[Stored entries]
= = =
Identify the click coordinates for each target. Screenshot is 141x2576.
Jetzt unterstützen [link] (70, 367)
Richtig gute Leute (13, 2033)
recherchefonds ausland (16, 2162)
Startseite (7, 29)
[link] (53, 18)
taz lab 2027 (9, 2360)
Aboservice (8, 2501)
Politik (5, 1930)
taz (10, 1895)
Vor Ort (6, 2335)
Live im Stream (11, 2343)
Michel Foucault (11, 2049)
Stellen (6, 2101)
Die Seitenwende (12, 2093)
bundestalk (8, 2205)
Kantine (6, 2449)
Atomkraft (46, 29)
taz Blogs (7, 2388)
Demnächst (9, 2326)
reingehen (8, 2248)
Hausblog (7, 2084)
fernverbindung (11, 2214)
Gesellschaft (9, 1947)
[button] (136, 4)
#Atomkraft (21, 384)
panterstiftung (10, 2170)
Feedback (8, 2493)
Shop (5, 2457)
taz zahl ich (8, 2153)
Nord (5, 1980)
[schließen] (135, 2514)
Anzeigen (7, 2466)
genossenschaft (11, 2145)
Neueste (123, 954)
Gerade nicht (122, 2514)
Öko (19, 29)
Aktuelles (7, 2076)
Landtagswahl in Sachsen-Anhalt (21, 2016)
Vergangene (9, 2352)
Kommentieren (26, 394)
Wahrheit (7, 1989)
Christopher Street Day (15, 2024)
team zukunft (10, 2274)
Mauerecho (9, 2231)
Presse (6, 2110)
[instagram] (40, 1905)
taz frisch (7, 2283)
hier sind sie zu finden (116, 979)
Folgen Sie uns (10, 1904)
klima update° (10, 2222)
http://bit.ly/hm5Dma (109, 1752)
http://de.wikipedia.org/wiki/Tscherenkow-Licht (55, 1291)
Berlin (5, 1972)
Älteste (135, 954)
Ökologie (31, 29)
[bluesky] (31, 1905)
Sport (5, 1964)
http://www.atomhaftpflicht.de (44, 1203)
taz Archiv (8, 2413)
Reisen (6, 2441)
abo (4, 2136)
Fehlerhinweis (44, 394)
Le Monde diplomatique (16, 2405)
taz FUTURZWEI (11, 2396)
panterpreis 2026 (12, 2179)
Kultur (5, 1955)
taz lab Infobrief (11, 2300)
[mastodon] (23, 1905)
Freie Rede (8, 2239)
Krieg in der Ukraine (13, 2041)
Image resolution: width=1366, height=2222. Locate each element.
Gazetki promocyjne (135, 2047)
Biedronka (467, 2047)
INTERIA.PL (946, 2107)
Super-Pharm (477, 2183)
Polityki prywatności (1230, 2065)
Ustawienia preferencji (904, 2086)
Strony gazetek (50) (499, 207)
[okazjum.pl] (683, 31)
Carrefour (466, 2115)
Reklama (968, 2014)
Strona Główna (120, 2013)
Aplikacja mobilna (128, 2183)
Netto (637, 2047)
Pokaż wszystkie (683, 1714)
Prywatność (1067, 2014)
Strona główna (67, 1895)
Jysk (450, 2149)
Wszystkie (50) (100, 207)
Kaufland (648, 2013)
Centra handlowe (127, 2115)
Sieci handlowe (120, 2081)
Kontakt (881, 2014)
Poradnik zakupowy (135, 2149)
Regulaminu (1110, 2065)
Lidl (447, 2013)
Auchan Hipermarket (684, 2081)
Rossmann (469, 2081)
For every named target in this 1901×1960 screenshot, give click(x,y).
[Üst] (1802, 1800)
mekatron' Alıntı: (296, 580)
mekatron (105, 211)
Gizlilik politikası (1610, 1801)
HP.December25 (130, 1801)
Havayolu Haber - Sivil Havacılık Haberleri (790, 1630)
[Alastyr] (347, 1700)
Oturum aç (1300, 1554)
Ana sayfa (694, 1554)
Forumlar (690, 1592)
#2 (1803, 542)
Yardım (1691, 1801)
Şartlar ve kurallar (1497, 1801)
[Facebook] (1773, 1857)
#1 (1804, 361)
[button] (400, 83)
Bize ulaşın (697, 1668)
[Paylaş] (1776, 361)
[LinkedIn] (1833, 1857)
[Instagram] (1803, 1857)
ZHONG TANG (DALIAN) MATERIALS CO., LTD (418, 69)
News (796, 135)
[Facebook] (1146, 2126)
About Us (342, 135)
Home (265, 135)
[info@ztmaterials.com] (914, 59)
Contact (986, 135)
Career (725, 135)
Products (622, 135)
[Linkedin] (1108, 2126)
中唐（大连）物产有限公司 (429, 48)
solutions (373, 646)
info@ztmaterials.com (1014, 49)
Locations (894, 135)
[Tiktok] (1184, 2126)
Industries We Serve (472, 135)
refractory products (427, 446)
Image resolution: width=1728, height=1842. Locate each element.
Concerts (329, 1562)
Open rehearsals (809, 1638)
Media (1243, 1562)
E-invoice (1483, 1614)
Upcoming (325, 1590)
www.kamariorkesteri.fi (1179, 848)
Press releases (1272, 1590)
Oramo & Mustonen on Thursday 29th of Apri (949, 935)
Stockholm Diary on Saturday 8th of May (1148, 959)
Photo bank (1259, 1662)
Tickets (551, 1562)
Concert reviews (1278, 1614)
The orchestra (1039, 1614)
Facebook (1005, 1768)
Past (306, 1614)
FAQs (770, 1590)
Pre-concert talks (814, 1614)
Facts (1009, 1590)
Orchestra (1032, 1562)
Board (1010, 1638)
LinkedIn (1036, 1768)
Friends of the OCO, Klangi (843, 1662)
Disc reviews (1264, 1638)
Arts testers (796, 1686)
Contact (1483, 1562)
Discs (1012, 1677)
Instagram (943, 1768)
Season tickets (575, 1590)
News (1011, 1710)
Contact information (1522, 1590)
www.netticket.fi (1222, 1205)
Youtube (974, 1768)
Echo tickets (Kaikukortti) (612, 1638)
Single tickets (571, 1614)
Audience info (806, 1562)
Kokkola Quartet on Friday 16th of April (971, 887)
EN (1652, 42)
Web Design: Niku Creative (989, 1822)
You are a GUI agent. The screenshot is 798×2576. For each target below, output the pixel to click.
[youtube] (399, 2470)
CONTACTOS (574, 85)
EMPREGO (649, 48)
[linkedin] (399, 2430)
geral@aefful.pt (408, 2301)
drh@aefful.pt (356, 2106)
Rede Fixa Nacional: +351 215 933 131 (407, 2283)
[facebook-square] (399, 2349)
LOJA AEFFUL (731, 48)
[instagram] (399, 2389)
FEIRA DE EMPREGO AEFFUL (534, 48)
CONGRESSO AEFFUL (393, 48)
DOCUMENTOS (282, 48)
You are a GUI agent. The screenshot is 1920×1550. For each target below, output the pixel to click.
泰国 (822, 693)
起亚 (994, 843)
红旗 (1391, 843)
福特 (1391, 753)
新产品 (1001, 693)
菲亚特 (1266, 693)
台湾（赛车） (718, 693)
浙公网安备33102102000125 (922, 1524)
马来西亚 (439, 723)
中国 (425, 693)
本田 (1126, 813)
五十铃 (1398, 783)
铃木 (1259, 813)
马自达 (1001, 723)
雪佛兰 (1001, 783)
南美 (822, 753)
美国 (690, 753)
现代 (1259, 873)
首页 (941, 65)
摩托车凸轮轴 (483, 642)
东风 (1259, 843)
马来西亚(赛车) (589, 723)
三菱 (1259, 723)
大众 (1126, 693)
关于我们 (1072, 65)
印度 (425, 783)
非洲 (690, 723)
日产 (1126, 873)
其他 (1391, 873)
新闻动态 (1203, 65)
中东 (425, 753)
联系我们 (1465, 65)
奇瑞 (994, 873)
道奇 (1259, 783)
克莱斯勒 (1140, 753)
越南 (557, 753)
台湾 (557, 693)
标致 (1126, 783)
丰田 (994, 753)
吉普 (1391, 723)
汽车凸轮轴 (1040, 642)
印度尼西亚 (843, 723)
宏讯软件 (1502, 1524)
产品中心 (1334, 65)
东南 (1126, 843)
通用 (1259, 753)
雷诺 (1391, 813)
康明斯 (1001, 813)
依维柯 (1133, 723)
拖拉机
= = =
What is being asked: Please print exactly what appears from the first line of the data through the line with "Aboservice (8, 2501)", including both of those lines and nothing past them.

Exercise answer:
Identify the click coordinates for each target. Screenshot is 141x2576.
Jetzt unterstützen [link] (70, 367)
Richtig gute Leute (13, 2033)
recherchefonds ausland (16, 2162)
Startseite (7, 29)
[link] (53, 18)
taz lab 2027 (9, 2360)
Aboservice (8, 2501)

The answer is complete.